-- Задание --
Подхватите рассказ о холодной подмосковной осени 1966 года и продолжите его сразу после последнего предложения.

-- Документ --
-=-=-=-=-
Холодная осень 1966 года
Подмосковный август пахнул внезапной ранней осенью, серое низкое небо задождило, плотные утренние туманы подолгу стоят в низинах, но и солнышко, хоть и редкое, проглядывает иногда. По воскресеньям брожу по окрестным быковским лесам, иногда даже уезжаю на электричке подальше, за Раменское, или через Люберцы по шатурской ветке до платформы «Донино», в бескрайние пришатурские грибные леса. Грибы уже научился распознавать, помог Солоухин и его «Третья охота». Вторым в жизни воздушным рейсом прилетают мои девочки, и из «Домодедово» летим на рейсовом пассажирском вертолёте прямо в наш аэропорт «Быково»-всего не более получаса полёта, и мы дома, не то что вкруговую через электрички и метро с чемоданом и сумками, да ещё, как удобно и интересно полетать на вертолёте. Доченька наша за лето выросла, четвёртый год ей пошёл. Везут с собой домашнее варенье, моё любимое, из мелких сладких яблочек «ранеток», что растут в саду, в котором мне ещё не скоро придётся побывать.
-=-=-=-=-
-- Фрагмент материала --
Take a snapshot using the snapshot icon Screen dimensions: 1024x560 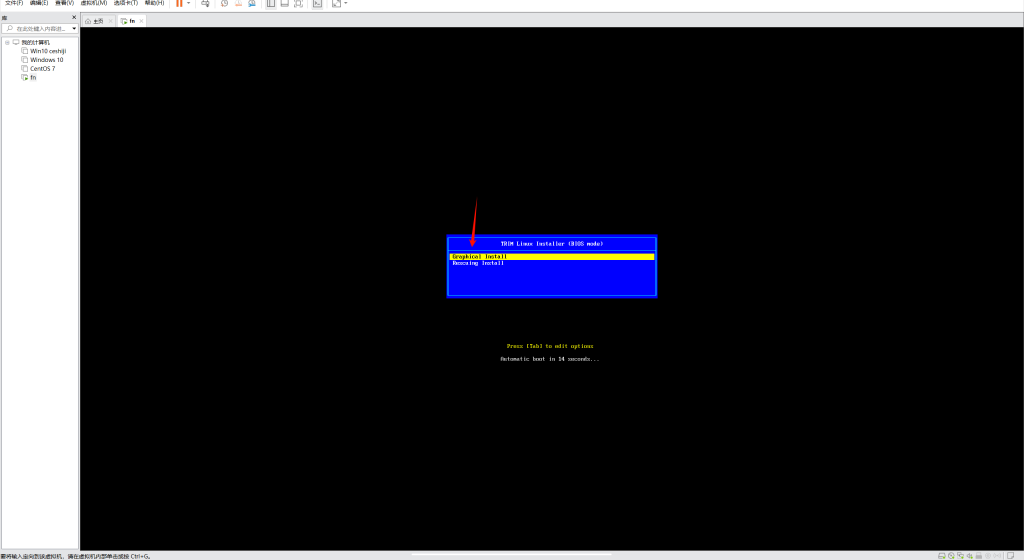[x=224, y=4]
-=-=-=-=-
-- Результат --
Наша подмосковная комната очень популярна у родни и друзей. Кого только не встречали мы! За эту осень у нас побывал Слава-велосипедист с семьёй, моя сестра, несколько фрунзенских коллег, «зондирующих» почву под аспирантуру, «Балапан» и Саид, а однажды неожиданно появился совершенно незнакомый человек, который оказался моим барнаульским дядей, у которого наша семья зимовала первую послевоенную зиму. Он здесь в командировке и без труда узнал наш адрес в московском справочном бюро, где аккуратно были зарегистрированы все законно «прописанные» на территории Москвы и Московской области.
Утверждённая шефом моя тема практически не сдвинулась с места-невозможно её осилить с таким несовершенным, отечественного производства, экспериментальным оборудованием и приборами, и я с завистью вчитываюсь в «переводные» статьи зарубежных, в основном американских, авторов, которые уже вплотную подобрались к регистрации переменных во времени, то есть «динамических», деформаций разнообразных, порой даже «экзотических» конструкций. Особенно большое впечатление произвела американская статья, где описывались эксперименты по регистрации динамических деформаций криволинейной плоскости крыла самолёта с тонким слоем оптически-чувствительного материала, зафиксированные в полёте с борта другого самолёта, оснащённого новейшей оптической аппаратурой. Как далеко ушла западная техника эксперимента, за горизонтом уже, а в других направлениях и подавно, и едва ли теперь можно догнать, ведь «какая-то в державе датской гниль».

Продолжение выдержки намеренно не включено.